We know education can lead to power: the very thing racists and their systems want out of reach for people of color. Stokely Carmichael explained it in unforgettable terms: “If a white man wants to lynch me, that’s his problem. If he’s got the power to lynch me, that’s my problem. Racism is not a question of attitude; it’s a question of power.”
So we see teaching as training our replacements.
Our teacher apprenticeship program, Freedom Schools Literacy Academy, was designed around leveraging this intergenerational effect by having Black elementary students taught by Black college education majors and Black high school teacher apprentices. All while leveraging Black pedagogy, basking in Black culture and sharing world views.
And the results speak for themselves. Students make leaps in literacy, and their college student teachers and high school teaching assistants end up more deeply committed to teaching Black children. Everyone’s Black identity is affirmed and celebrated.
When there are states trying to pass laws banning the discussion of race in history lessons. When there are educators who consider themselves allies but want to talk only about how much things have improved — usually pointing to an outlier, like President Barack Obama and his children, who attended elite schools — as proof of this progress. When there’s an alarmingly popular racist backlash (more systemic Black-lashing) to anti-racism in schools and school districts.
More than ever, we need Black educator-activists liberating education. We need their ingenuity, insights, reflections and leadership. We need the teachers who actively create socio-emotional contexts and conditions that incubate their students’ potential and aspirations. We need the people who connect, never championing singularity and forgetting the masses still suppressed.

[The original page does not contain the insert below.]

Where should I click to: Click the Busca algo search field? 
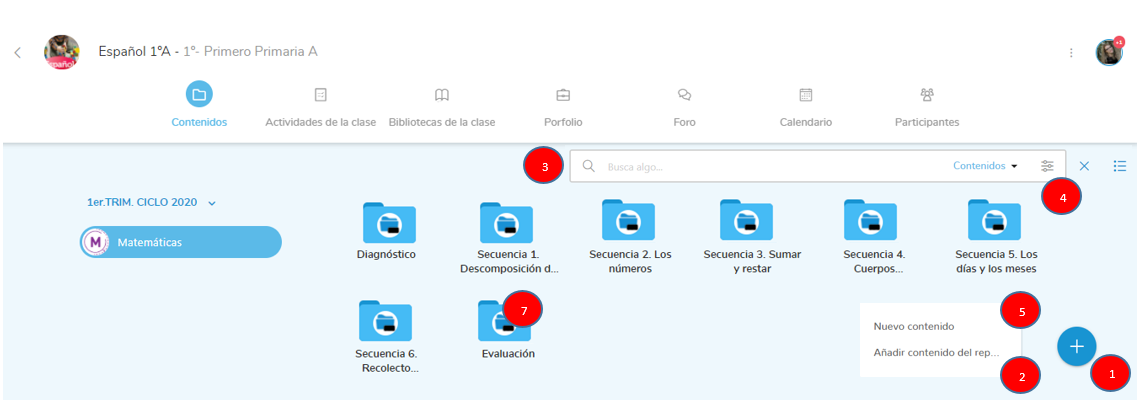[770, 166]
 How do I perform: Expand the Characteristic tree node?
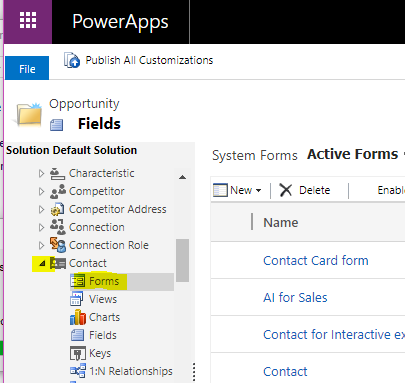41,173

We need today’s education activists who courageously implement pedagogical practices within school walls that instill political values and ideals their students put into action outside the classroom. That’s because we know we aren’t just teaching students, but building citizens.
We understand education is paramount. That without educational justice, there cannot be social justice. That’s because educational and racial justice are the same thing.
Black Educator Hall of Famer Mary Church Terrell likes to remind us that we must “lift as we climb.” Nothing embodies this more than when Black educators reach a room full of Black children and reflect their limitless futures through their teaching and their mindsets.
Sharif El-Mekki is the former principal of Mastery Charter School–Shoemaker Campus, a neighborhood turnaround charter school in West Philadelphia that serves almost 800 students in grades 7-12. El-Mekki founded the Fellowship – Black Male Educators for Social Justice and currently leads the Center for Black Educator Development. He is one of the members of the 8 Black Hands podcast, blogs at Philly’s 7th Ward, and is a featured voice at Education Post.